→ THE TASK: Search the records below for "agent"; copy each line that has it.

→ DATA FOR THIS TASK:
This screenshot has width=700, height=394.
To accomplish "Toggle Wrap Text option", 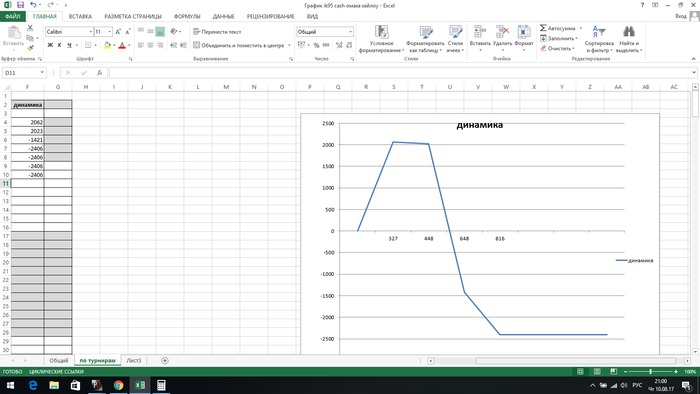I will 217,32.
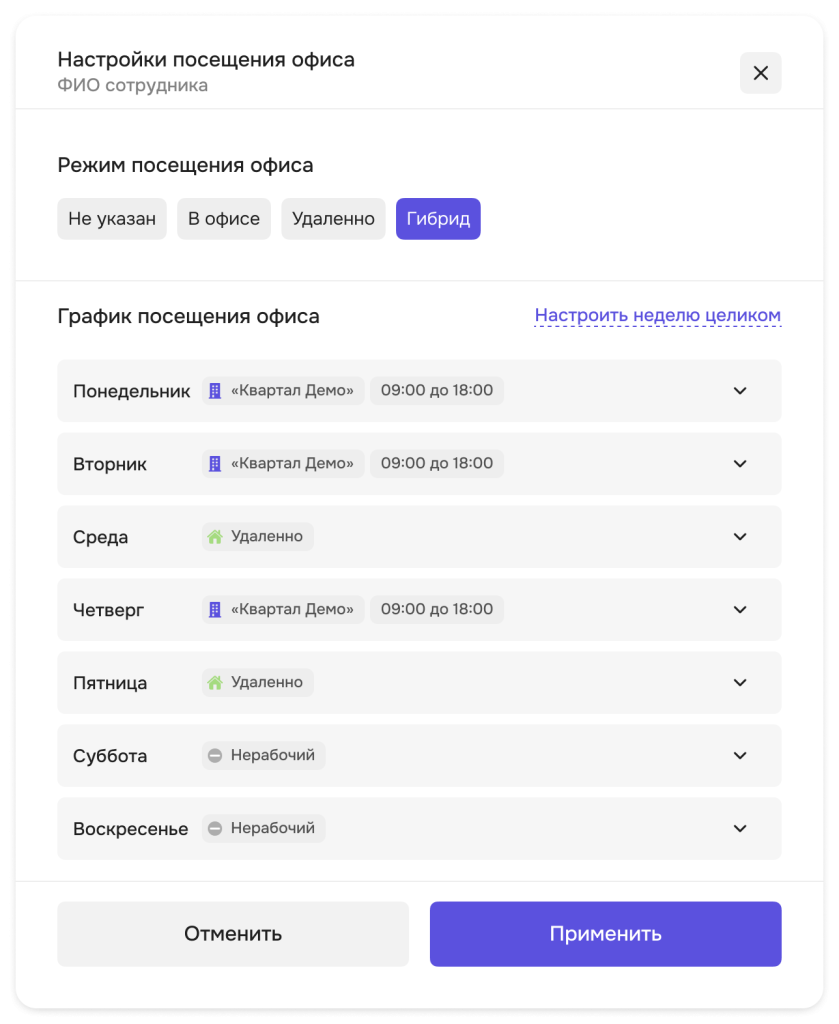Expand the Понедельник schedule row chevron
The height and width of the screenshot is (1024, 839).
740,391
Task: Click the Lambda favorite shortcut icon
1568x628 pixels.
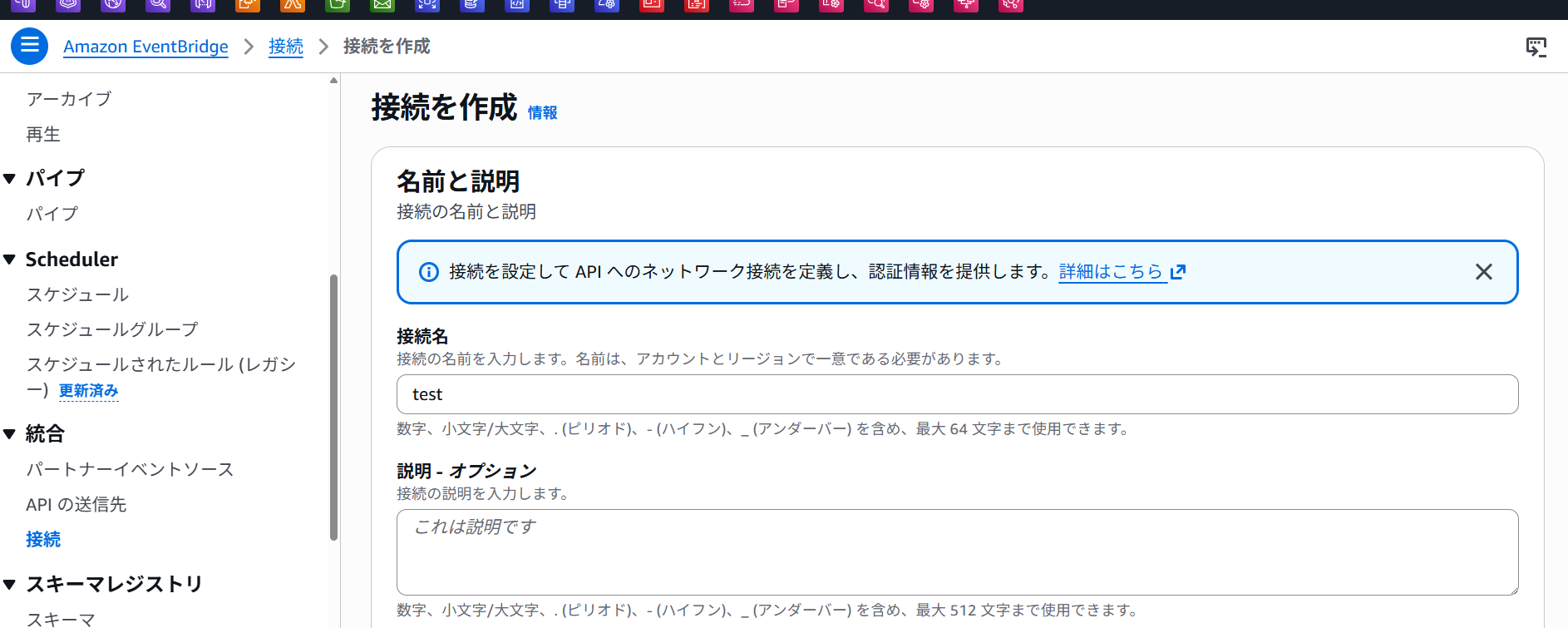Action: pos(292,4)
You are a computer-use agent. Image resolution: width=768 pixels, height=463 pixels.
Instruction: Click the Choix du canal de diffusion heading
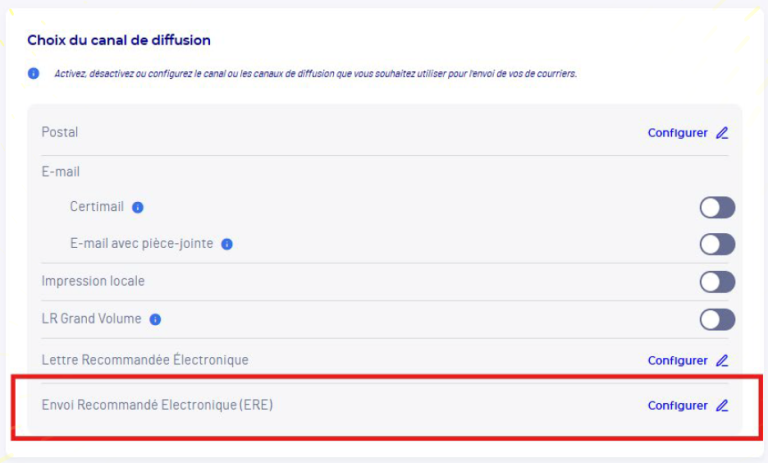coord(118,41)
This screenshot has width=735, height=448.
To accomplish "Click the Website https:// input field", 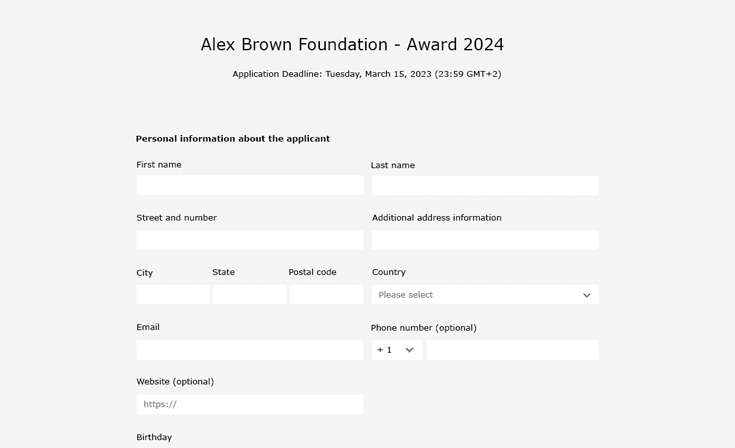I will [x=250, y=404].
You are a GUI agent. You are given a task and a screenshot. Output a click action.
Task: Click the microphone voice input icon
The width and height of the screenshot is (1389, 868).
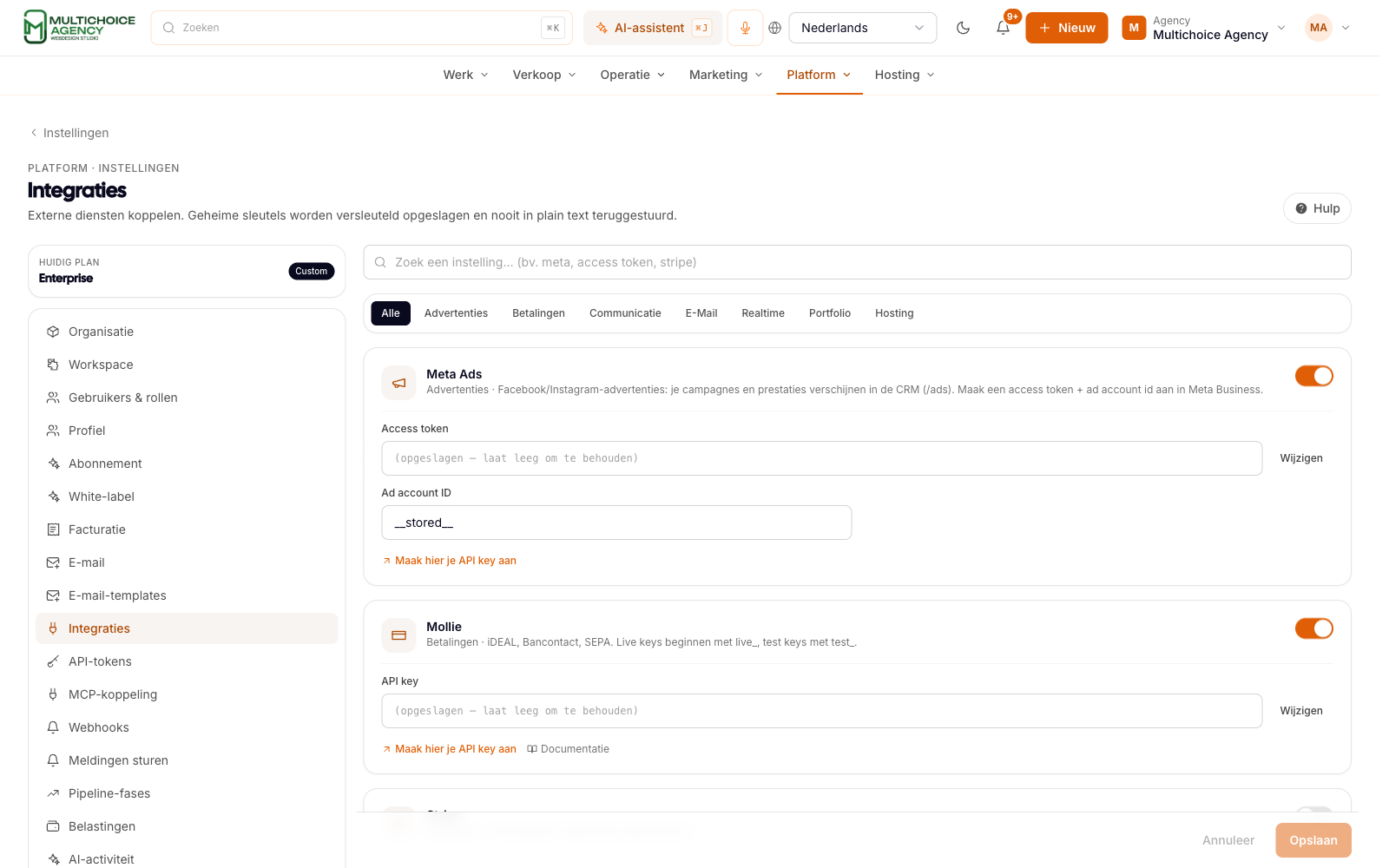click(745, 28)
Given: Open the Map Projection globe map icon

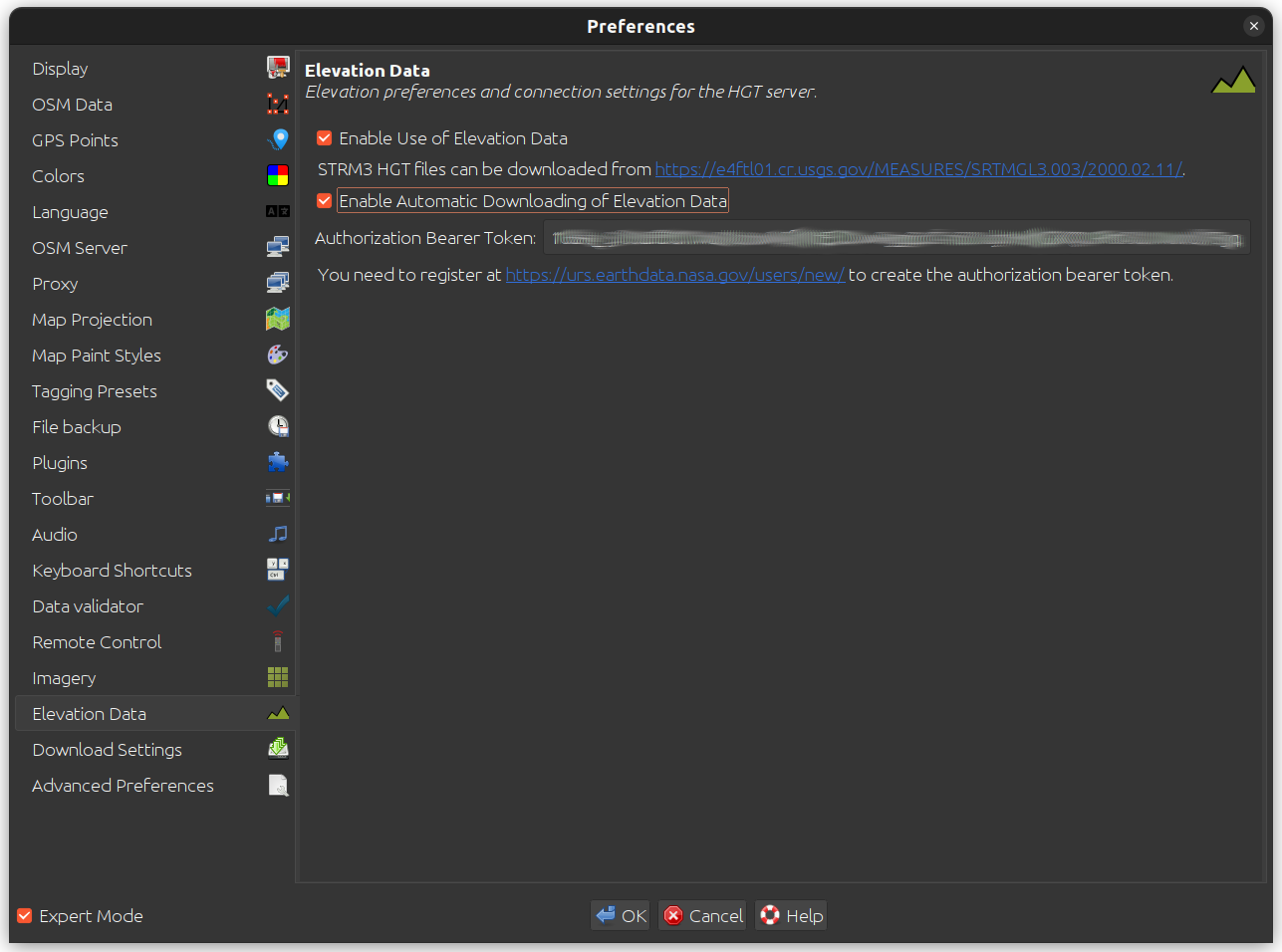Looking at the screenshot, I should coord(278,318).
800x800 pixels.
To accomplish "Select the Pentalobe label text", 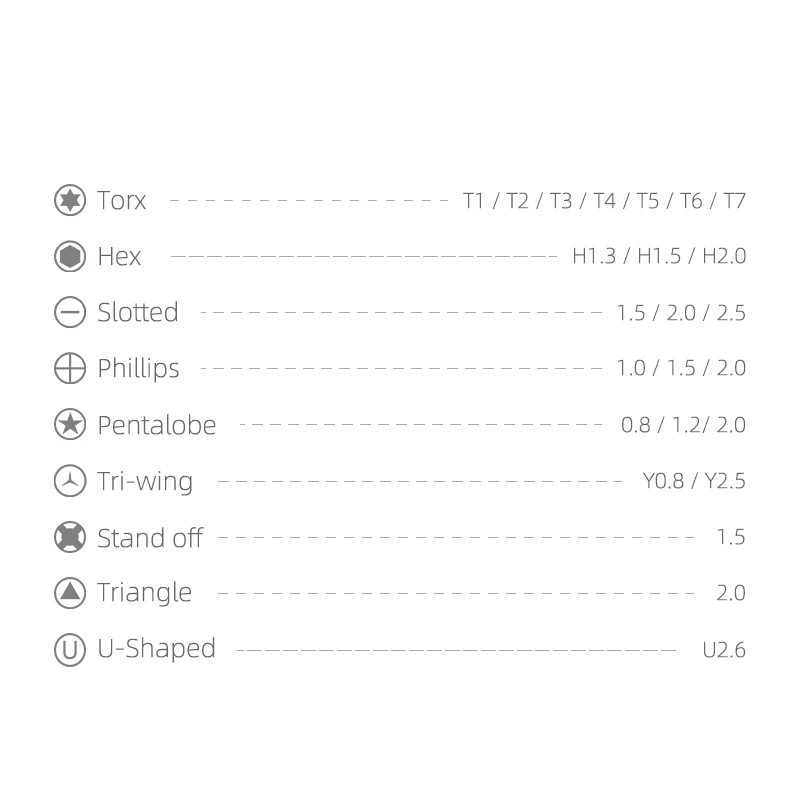I will point(156,425).
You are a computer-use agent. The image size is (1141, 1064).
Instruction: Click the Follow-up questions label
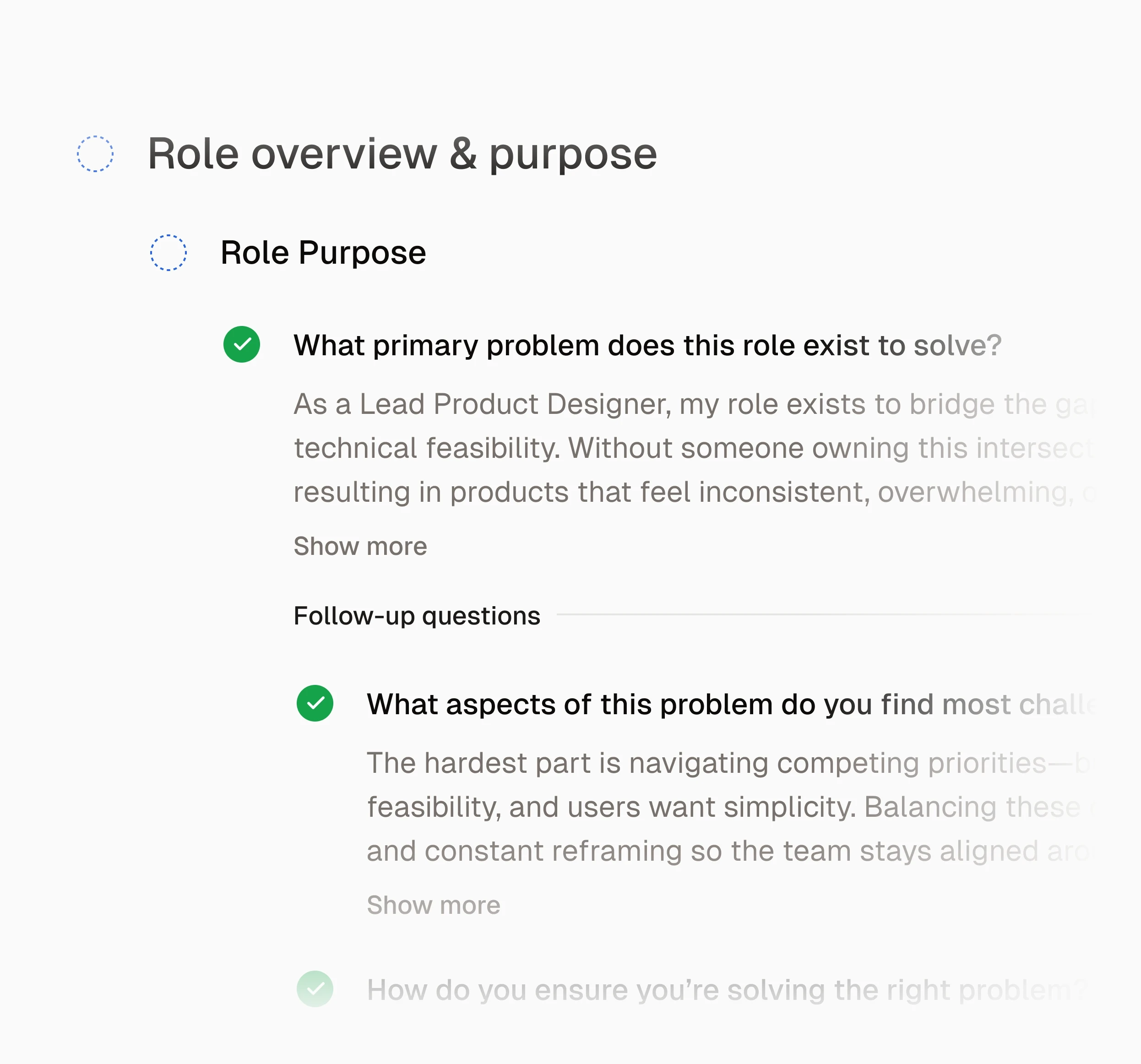click(417, 616)
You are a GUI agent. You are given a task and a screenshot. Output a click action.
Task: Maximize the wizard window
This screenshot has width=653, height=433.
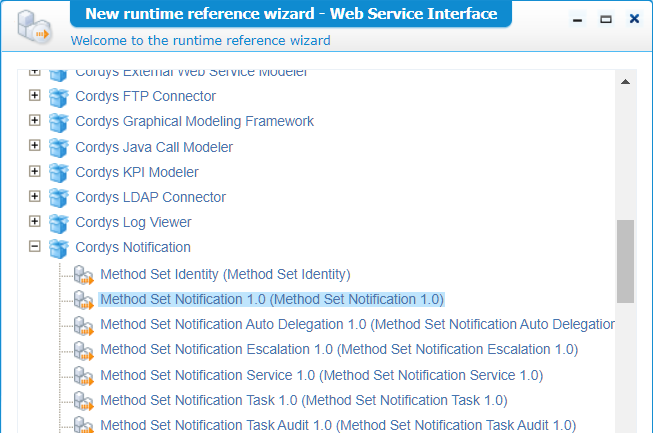click(x=606, y=19)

→ EXPECTED ANSWER:
You are a computer-use agent. Image resolution: width=768 pixels, height=463 pixels.
You are a GUI agent. You are given a task and a screenshot. Output a click action.
You are a computer-use agent. The image size is (1141, 1064).
You are a GUI agent. You are given a task and a screenshot. Output a click action.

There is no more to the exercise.